WORK TO DO: Pick up the write-up on the Crow use-after-free vulnerability after its final sentence and continue it.

SOURCE EXCERPT:
◇ ◇ ◇ ◇ ◇ ◇ ◇

(Collaborative post by hebi and Gynvael Coldwind)
Crow is an asynchronous C++ HTTP/WebSocket framework for creating "flask-like" web services. In early August we discovered a pretty interesting use-after-free vulnerability. Since Crow takes advantage of the Asio library for asynchronous input/output operations, analysis of this vulnerability took a few long evenings since the cause was split between multiple interweaved tasks and callbacks. Eventually we traced the root cause to an interesting mismatch between two layers of code, one of which - the HTTP parser - was supporting HTTP pipelining (or rather was agnostic towards it, which resulted in pipelining being inadvertently supported), while the other - HTTP server logic - was not designed to take HTTP pipelining into account. This resulted in some interesting "race conditions" with one task "thinking" an HTTP connection was over (and deleting objects) while another still using them while processing a separate HTTP request.
One thing to note is that we never proved exploitability (as in: actual RCE, since it's pretty easy to just trigger this vulnerability to cause a DoS) due to ENOTIME, though we believe it should be possible, if highly complex.
The vulnerability in question was reported mid-August and fixed within 6 days.
Human readable details are in the next section.
*** Summary:
Affected: Crow version 1.0+4 and older
https://github.com/CrowCpp/Crow - maintained version (fork)
https://github.com/ipkn/crow - original version
Discovered by:
hebi
Gynvael Coldwind
Method of discovery:
Fuzzing, Manual Analysis (reading the code)
"Crow is a C++ framework for creating HTTP or Websocket web services. It uses
routing similar to Python's Flask which makes it easy to use. It is also
extremely fast, beating multiple existing C++ frameworks as well as non C++
frameworks." (source: project's README.md)
Crow version 1.0+4 and older are vulnerable to a use-after-free condition due to
incorrect Connection object lifetime management (though partial HTTP pipelining
support is the deeper underlying problem). On successful exploitation this can
potentially lead to either Remote Code Execution or Information Disclosure (a
failed exploitation will lead to a Denial of Service as the server will crash).
See sections below for details.

◇ ◇ ◇ ◇ ◇ ◇ ◇

RAW DATA:
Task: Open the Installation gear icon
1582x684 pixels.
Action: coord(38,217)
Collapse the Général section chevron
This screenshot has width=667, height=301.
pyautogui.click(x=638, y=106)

◇ ◇ ◇ ◇ ◇ ◇ ◇

TASK RESULT:
IMPORTANT: This vulnerability is reported under the 90-day policy
(version 2021), i.e. this report will be shared publicly with the defensive
community on 16th November 2022 if a patch/fix is not available by that time, or
30 days after the fix becomes available. For details please see:
https://googleprojectzero.blogspot.com/2021/04/policy-and-disclosure-2021-edition.html
*** Crow execution model and life of a request
Note: If you understand Crow's execution model you can safely skip this section.
Note: The description below is a bit simplified and contains only the
information relevant to the vulnerability.
Crow is using an asynchronous queued task execution model (implemented using the
Asio C++ library - https://think-async.com/Asio/), which is not unlike typical
JavaScript model.
Technically there are actually N+1 task queues (where N denotes the number of
threads chosen by the application developer) - one per each worker thread and
an extra "main" queue for some timers, signals, etc.
When a new client is connected, the connection (represented by a Connection
object) is bound to a certain thread and its task queue. This means that all
processing done by that connection is going to happen within the constrains of
the same thread.
In case the server handles more simultaneous connections than there are threads,
each thread will handle tasks related to multiple connections. On the flip side,
if there are very few connections, then basically a connection has a task queue
(and thread) for itself.
After the connection is established (and a Connection object made) a task
tasked with receiving some data is added to the task queue. Once it completes,
the completion callback is called (that's the lambda function inside the
Connection::do_read() method in http_connection.h).
When data is received this callback passes the data to the parser (call to
parser_.feed() method; the implementation is split between parser.h and
http_parser_merged.h).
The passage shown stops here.